Designed CoSe2@ZnIn2S4 large area 2D/2D Schottky junction for efficient photo-utilization hydrogen evolution and biomass oxidation

The development of low-cost and high-performance photocatalysts is of great significance in achieving clean energy and carbon neutrality. In this paper, a unique 2D/2D CoSe2@ZnIn2S4 (CoSe2@ZIS) Schottky junction photocatalyst was successfully synthesized by a feasible hydrothermal method. Such a unique face-to-face structure can provide a large number of electron transfer channels with short charge transfer distances and abundant active sites.
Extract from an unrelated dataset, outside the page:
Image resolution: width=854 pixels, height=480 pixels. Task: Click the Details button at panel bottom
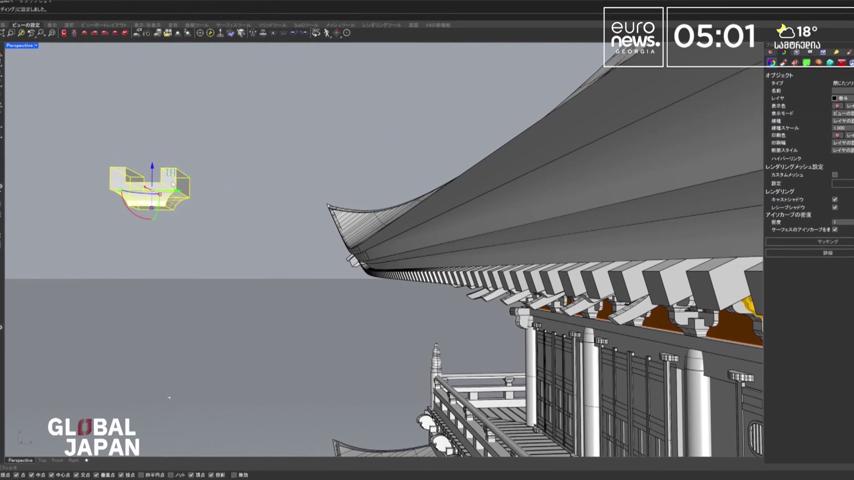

The formation of a Schottky junction in the interface further realizes the spatial separation of electrons and holes, effectively avoiding the recombination of the charge carriers at defect sites. As a result, the hydrogen evolution rate of the optimal CoSe2@ZIS sample reaches 46.6 mmol•h−1•g−1 using TEOA as a sacrifice agent, which is more than 6 times that of the ZIS. When the biomass-derived compound furfuryl alcohol (FFA) was added into this system, the photocatalytic H2 production performance could be further promoted, simultaneously obtaining value-added furfural (FF) products. This work shows that the ZnIn2S4-based Schottky heterojunction is a promising bifunctional photocatalytic for water splitting and biomass conversion applications.